El Capitan is one of the largest, most difficult and iconic walls in the world and is deeply entrenched in climbing culture. I grew up knowing about it and the incredible climbing achievements that have occurred there. I suppose it had always been in the back of my mind. I free climbed the Golden Gate route in 2015 over six days and decided that attempting to climb it in under 24 hours would be a true show of progression in my climbing,” Emily told Lonely Planet.
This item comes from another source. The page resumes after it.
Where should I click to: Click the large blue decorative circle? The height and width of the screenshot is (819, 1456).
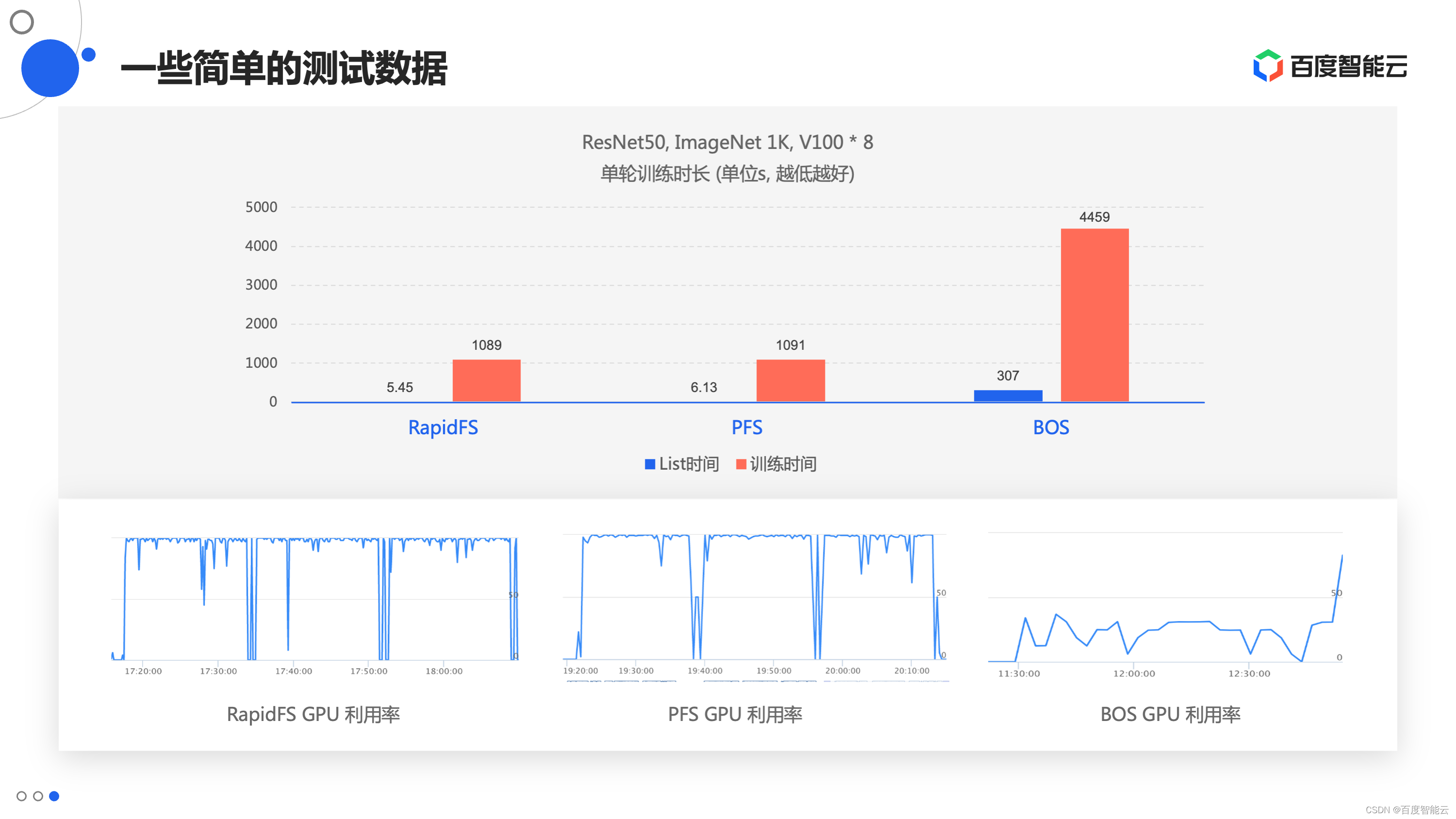click(x=50, y=68)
Alex Honnold Emily Harrington
Emily Harrington with her belay partner Alex Honnold © Jessica Talley / Louder Than 11

Free climbing sees a climber ascending a route without any physical assistance, and only a rope for safety in the event of a fall. On 4 November at 1.34am she set off with Alex Honnold, whose rope-free ascent of El Capitan was the subject of the Oscar-winning film Free Solo. Honnold was her belay partner – the person who climbs behind and tightens and slackens the safety rope. 

Golden Gate Climb
Emily and Alex on the face of El Capitan © Jon Glassberg / Louder Than 11

A harrowing slip on the 13a Golden Desert pitch tested her resolve, and left her with a bloodied gash on her forehead. Still she pushed on to complete the leviathan task. Both the successful climb and the lead up to it taught Emily valuable lessons.
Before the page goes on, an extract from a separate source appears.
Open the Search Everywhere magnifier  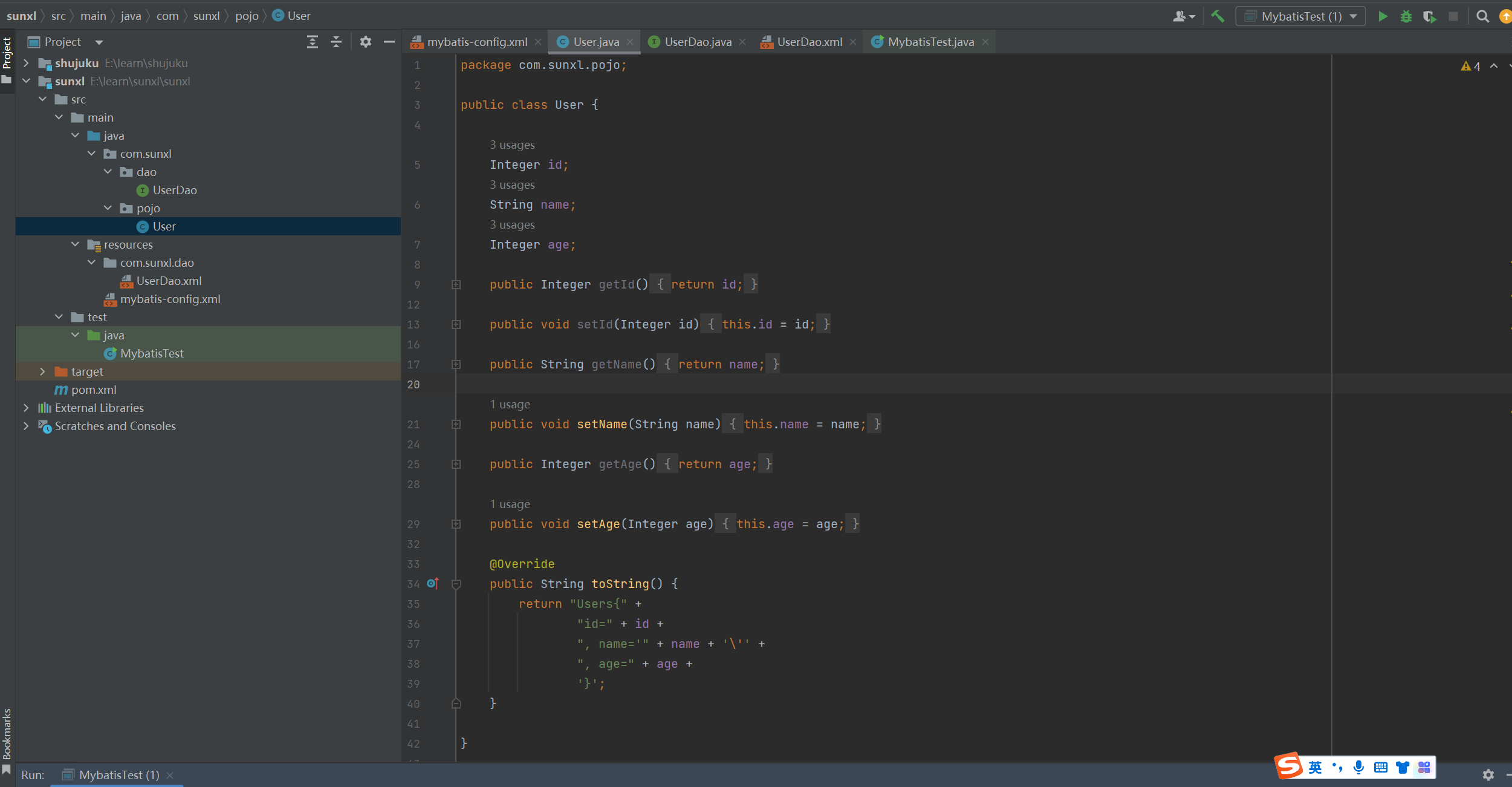pos(1482,16)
“I think mostly I learned how to fail. How to deal with uncertainty, struggle, and the very real possibility that I was working toward something that might never happen. I had to come to terms with that. I’ve always been a perfectionist and incredibly hard on myself. Once I learned to have a little more compassion for myself, that nothing was ever going to be perfect; I gave myself the space to really try hard, to get creative, and to eventually succeed,” she said.

Harrington Yosemite climb
Emily Harrison after the climb © Jessica Talley / Louder Than 11

Harrington has been a prominent and leading figure in the climbing community since she was a teenager, with her early years being defined by her successes on the USA Climbing Team on the national and world competition circuits. Since shifting her focus from competition she has completed numerous first female ascents of 5.14 sport routes, summited Everest, and has been on expeditions all over the world attempting big wall free climbs and high altitude peaks in Nepal, China, Myanmar, Crimea, and Morocco. 
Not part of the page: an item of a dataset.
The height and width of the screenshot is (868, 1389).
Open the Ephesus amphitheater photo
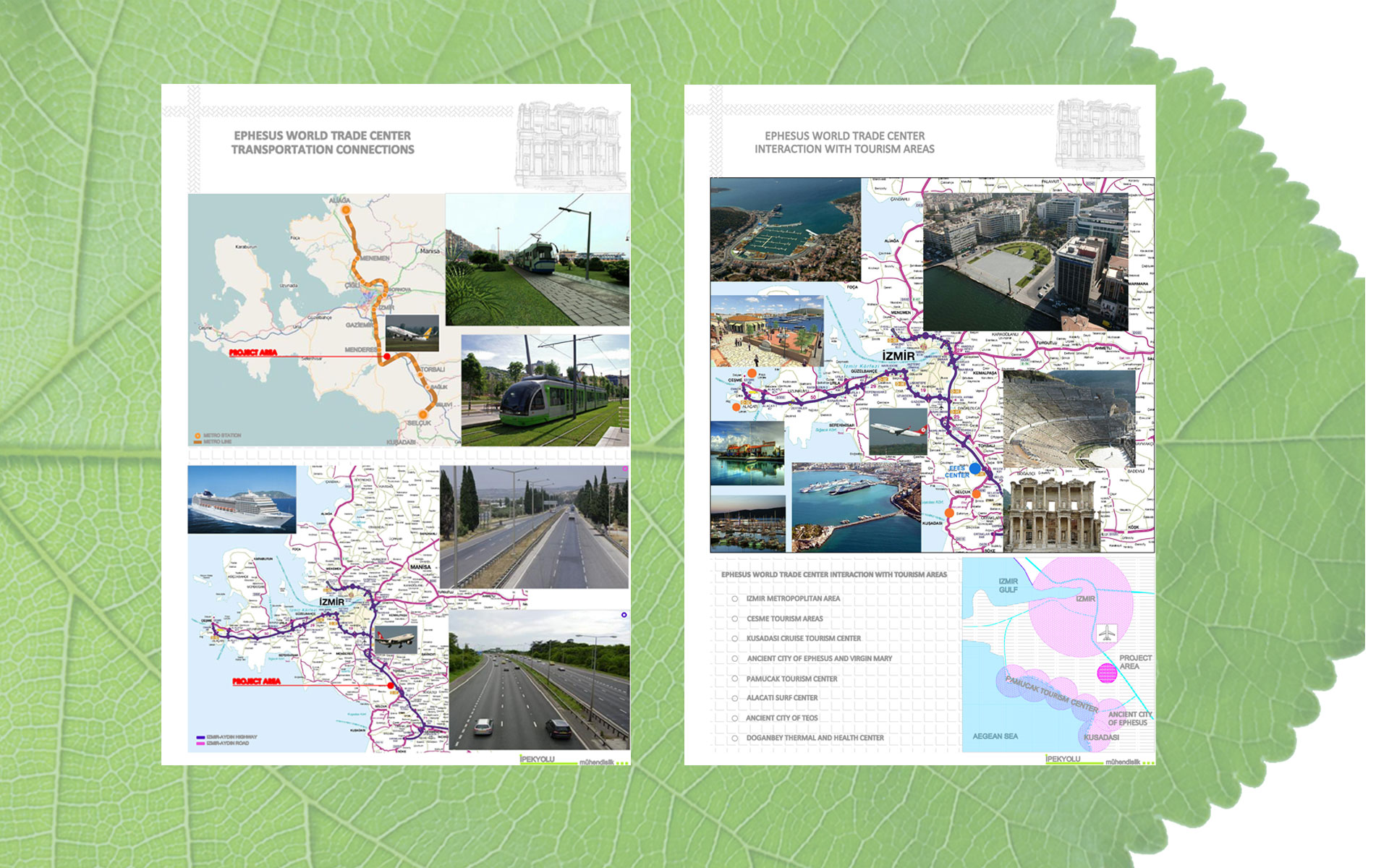1069,420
As well as experiencing pride in her achievement, Emily’s takeaway is a hope that she is able to encourage others to get into climbing. “I want people to understand that climbing is an activity that does not have a defined ‘ideal’ in terms of who can experience it and who can excel at it. Climbing is for everyone and I hope more people are inspired to try it. My advice would be to ‘embrace the struggle’. The fear and discomfort never goes away. You just learn how to move through those things better. And that is a gift that carries through to all aspects of life,” Emily told Lonely Planet.